Money market funds in Europe are fighting to avoid “breaking the buck,” which could trigger huge outflows from the sector.
These funds typically invest in cash-equivalent assets, such as high quality short-term corporate debt or government debt. For investors, the advantage they have over stocks is that they’re a safe place to park cash. You can almost never lose money in a money-market fund.
In return, you’ll get modest but positive returns, with very low risk. Crucially, they strenuously seek to avoid “breaking the buck” — or returning less to investors than they put in.
Unfortunately, with the European Central Bank (ECB) having imposed a negative deposit rate of -0.2% on reserves held at the bank, this task has become harder than ever. Investors who don’t want to lose money are now forced to withdraw it and figuratively hide it under a mattress until the negative interest rate era is over. That could reduce the amount of cash available for companies and governments to borrow (and spend), thus further crippling Europe’s fragile economic recovery.
About €500 billion is invested in European money market funds. (So getting this right is quite important.)
The Telegraph quotes Standard & Poor’s credit director Andrew Paranthoiene as saying that the credit agency is now monitoring these funds closely with an eye to a downgrade that could severely knock investor confidence in the sector.

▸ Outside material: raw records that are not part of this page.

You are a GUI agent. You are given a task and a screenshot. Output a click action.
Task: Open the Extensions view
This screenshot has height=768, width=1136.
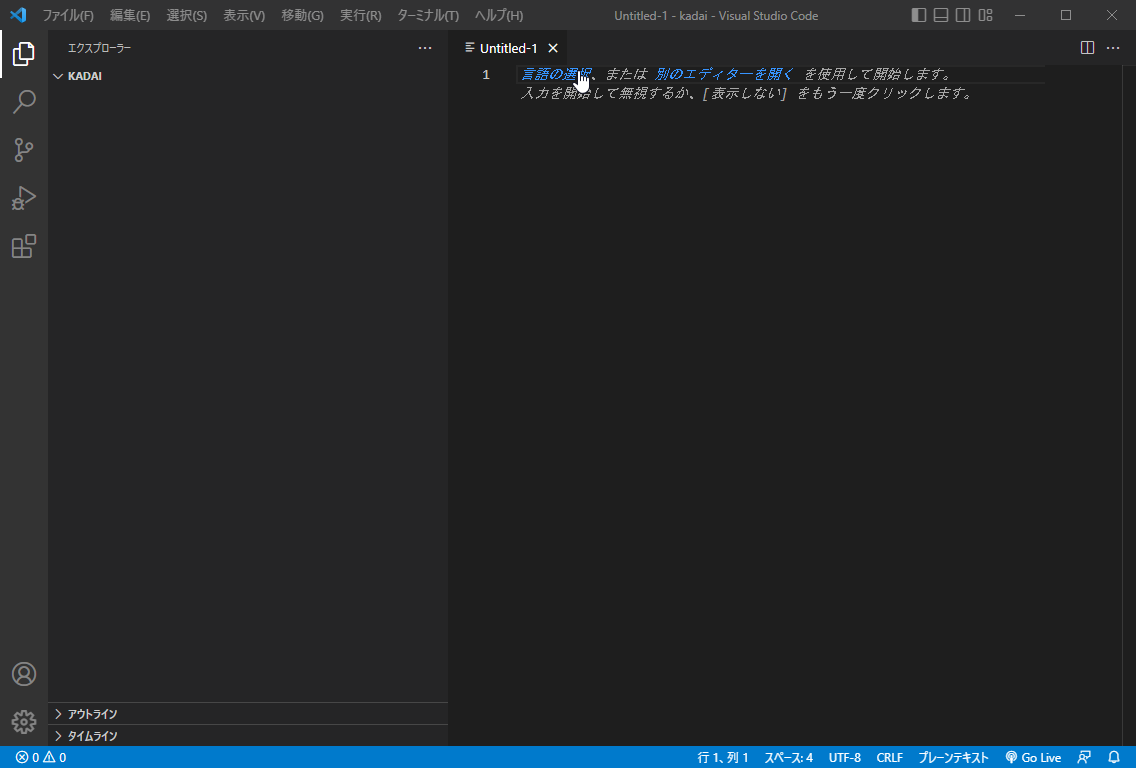tap(24, 246)
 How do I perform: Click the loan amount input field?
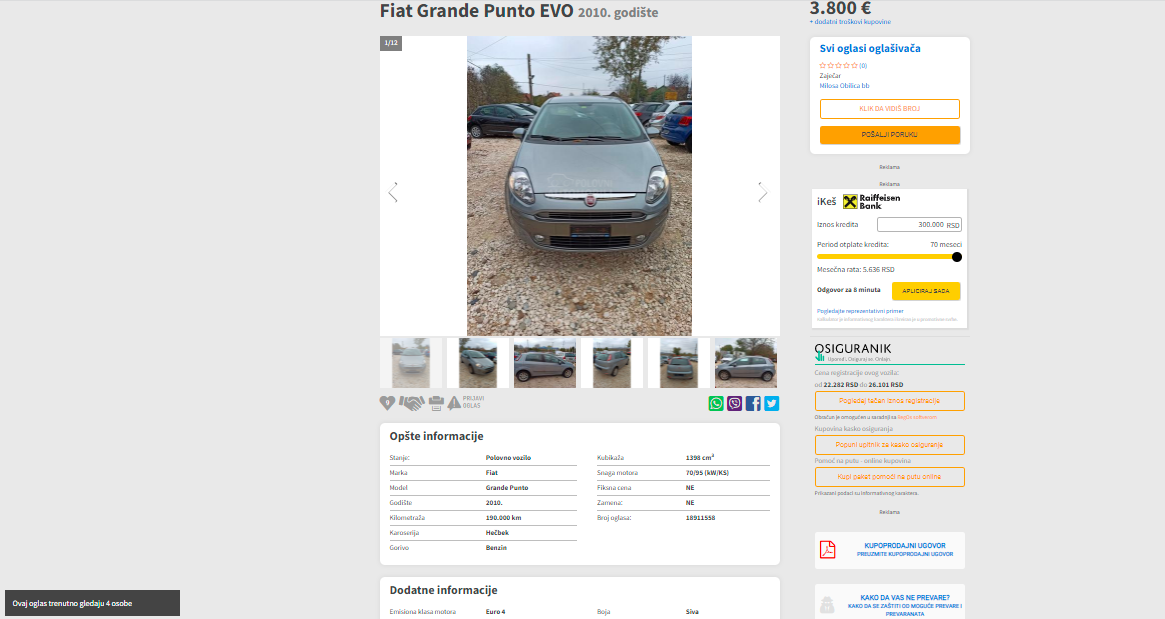[x=919, y=224]
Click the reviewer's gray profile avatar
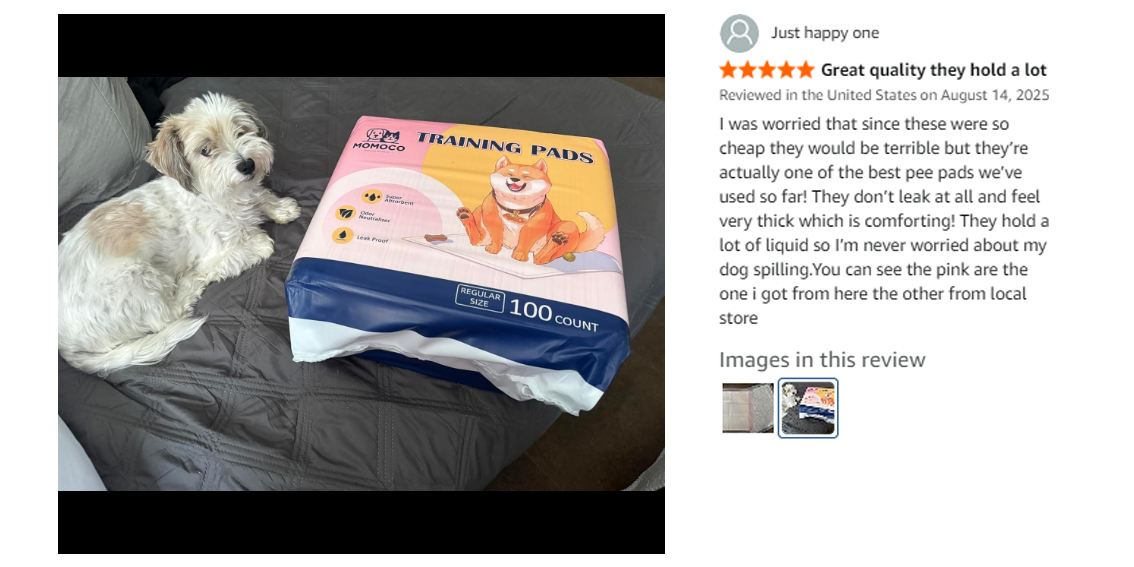Viewport: 1134px width, 567px height. click(x=739, y=33)
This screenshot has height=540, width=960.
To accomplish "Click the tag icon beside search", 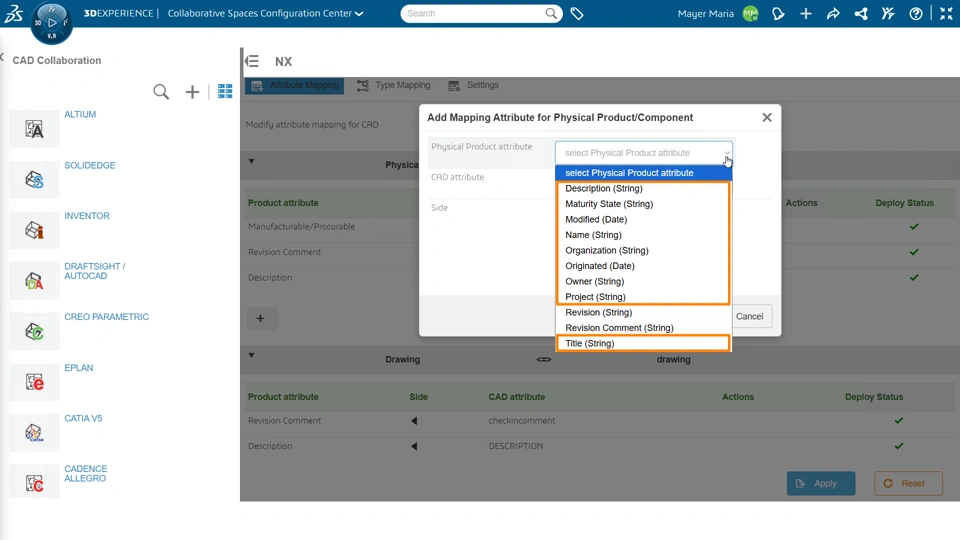I will (577, 14).
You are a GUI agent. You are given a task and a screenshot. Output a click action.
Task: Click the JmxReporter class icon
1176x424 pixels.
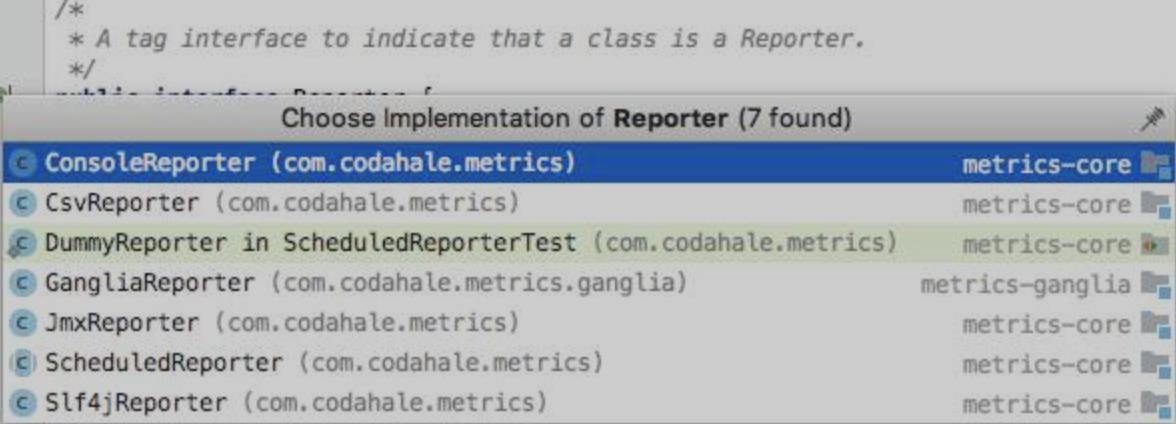(x=23, y=323)
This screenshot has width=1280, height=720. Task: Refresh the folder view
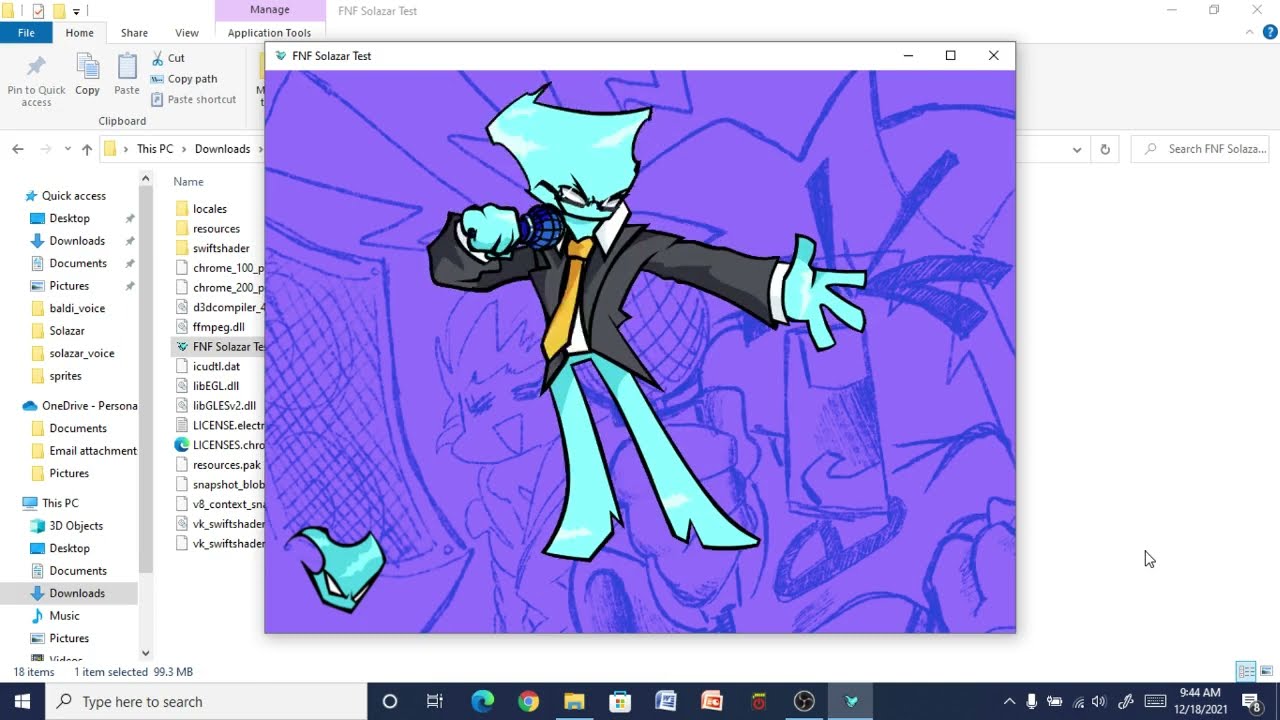(x=1105, y=149)
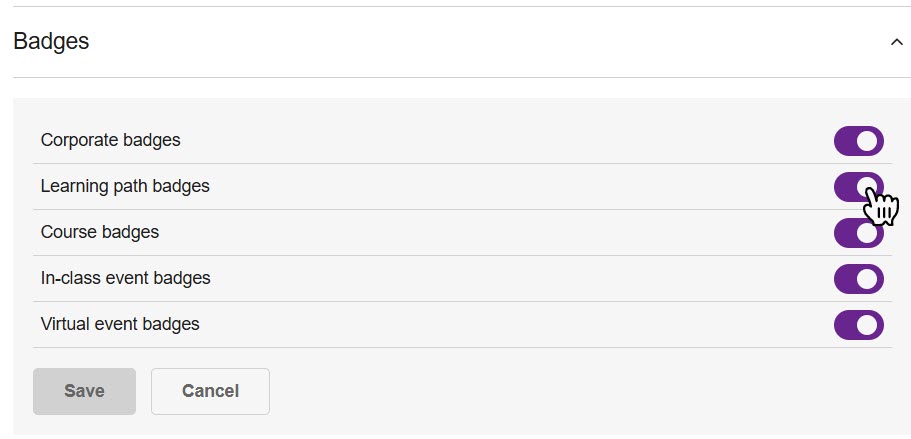911x439 pixels.
Task: Click the Course badges row label
Action: [99, 232]
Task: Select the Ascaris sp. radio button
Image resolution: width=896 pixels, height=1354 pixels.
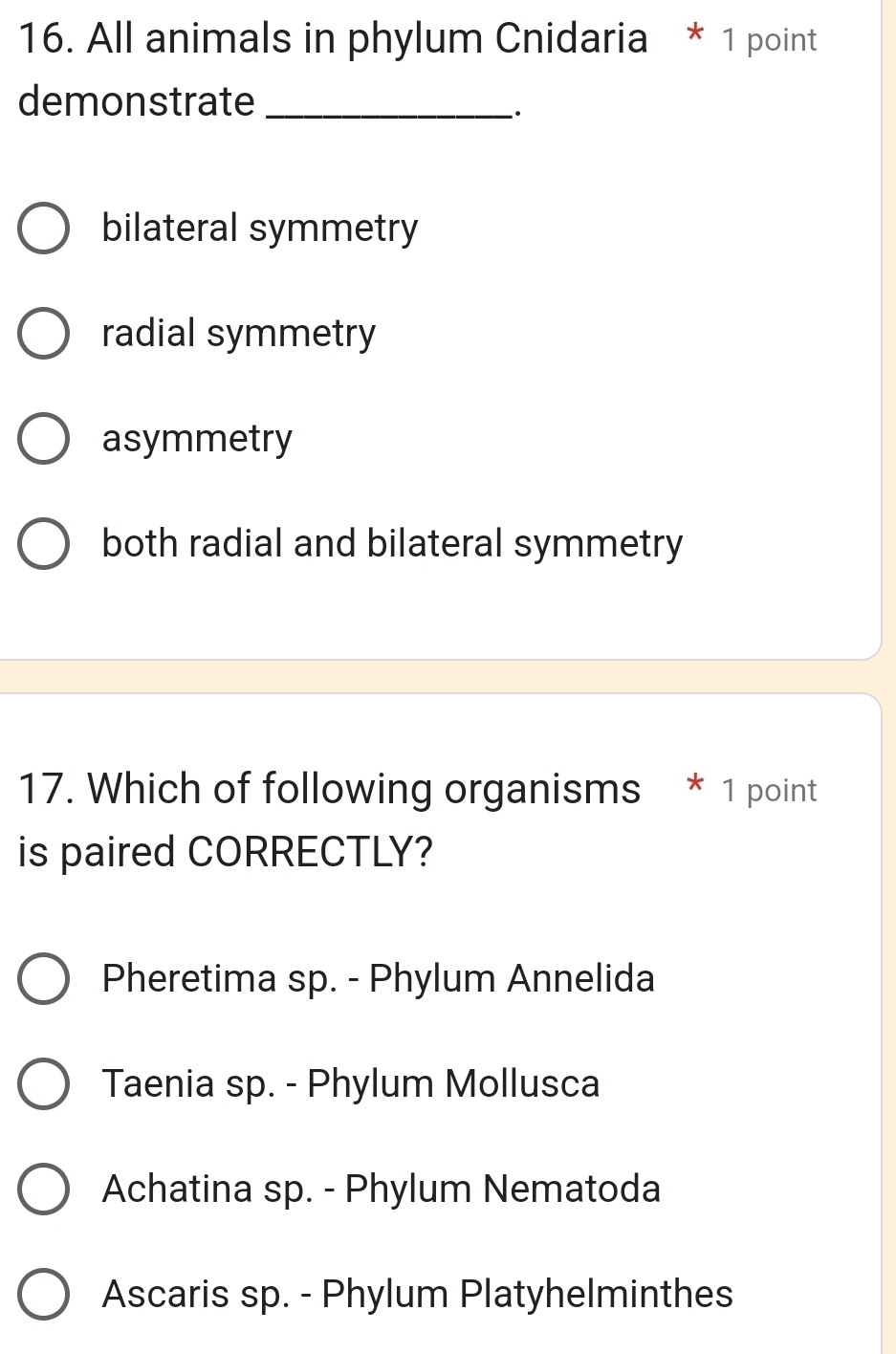Action: pyautogui.click(x=43, y=1295)
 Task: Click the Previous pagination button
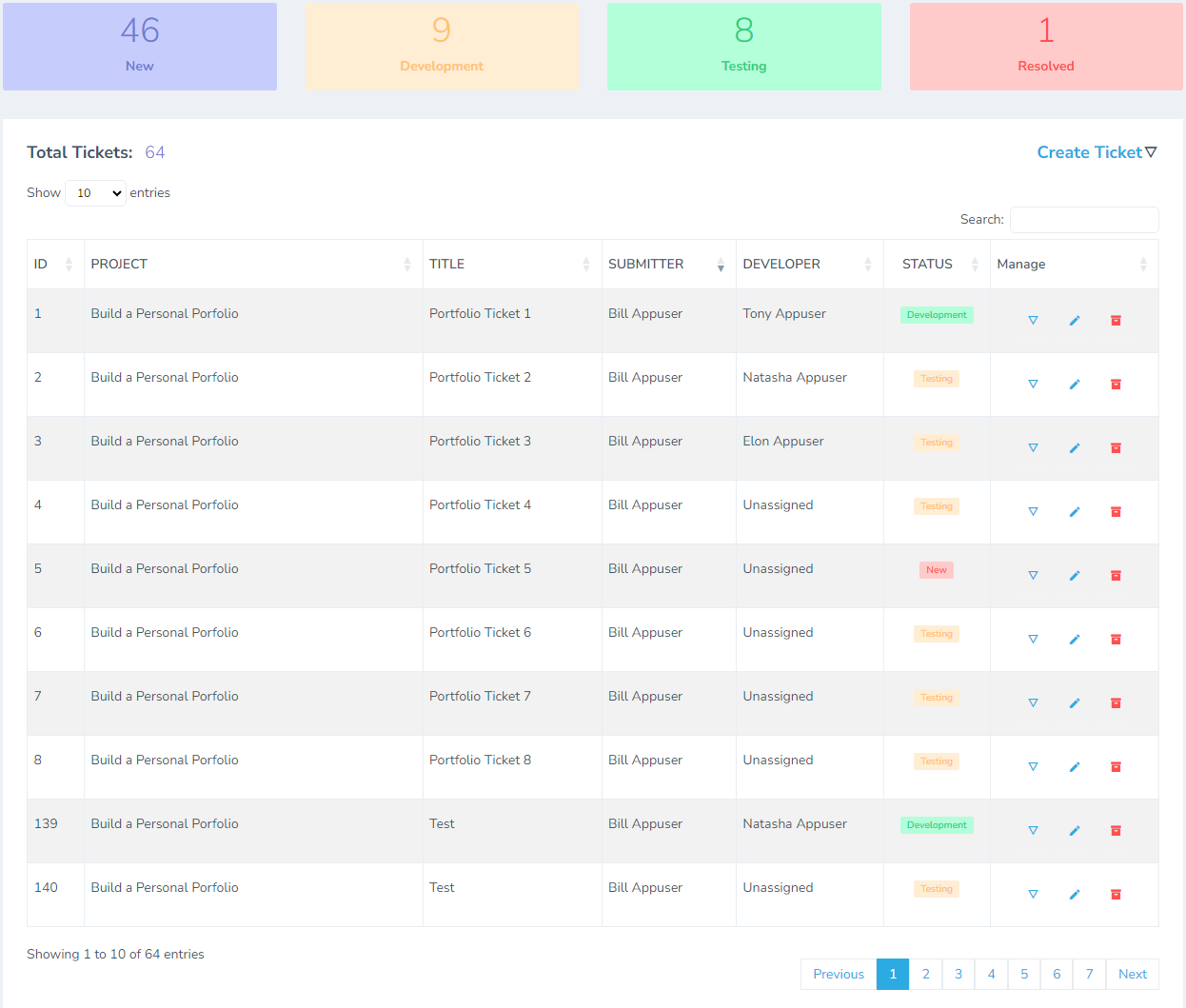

Pressure is building for these funds. We’re observing portfolios on a weekly basis. If there is any deviation from our credit metrics, a rating committee would determine if rating action was appropriate. In our view, any loss of capital means that the ‘safety of principal’ has been breached.
So why have we reached this point?
These two charts paint a clear picture of the problem these funds are currently facing in the eurozone.
The yield curve is near zero for short-term debt:
The highlighted area shows that yields on top rated short-dated bonds that money market funds invest in are being squeezed.
Over the past month this squeeze has become even more extreme, it’s gone negative:
The squeeze has forced money market funds into investing in
longer-dated assets to secure some yield. But this strategy poses its own problems. Longer-term bonds tend to fluctuate more in value than shorter-term bonds, because interest rates in 10 years time could easily be higher than rates being offered now, which would make them money-losers in the future. That makes it even more difficult for these funds to keep their net asset value steady and avoid “breaking the buck.”
… And that makes the idea of billions being hidden in mattresses ever-more likely.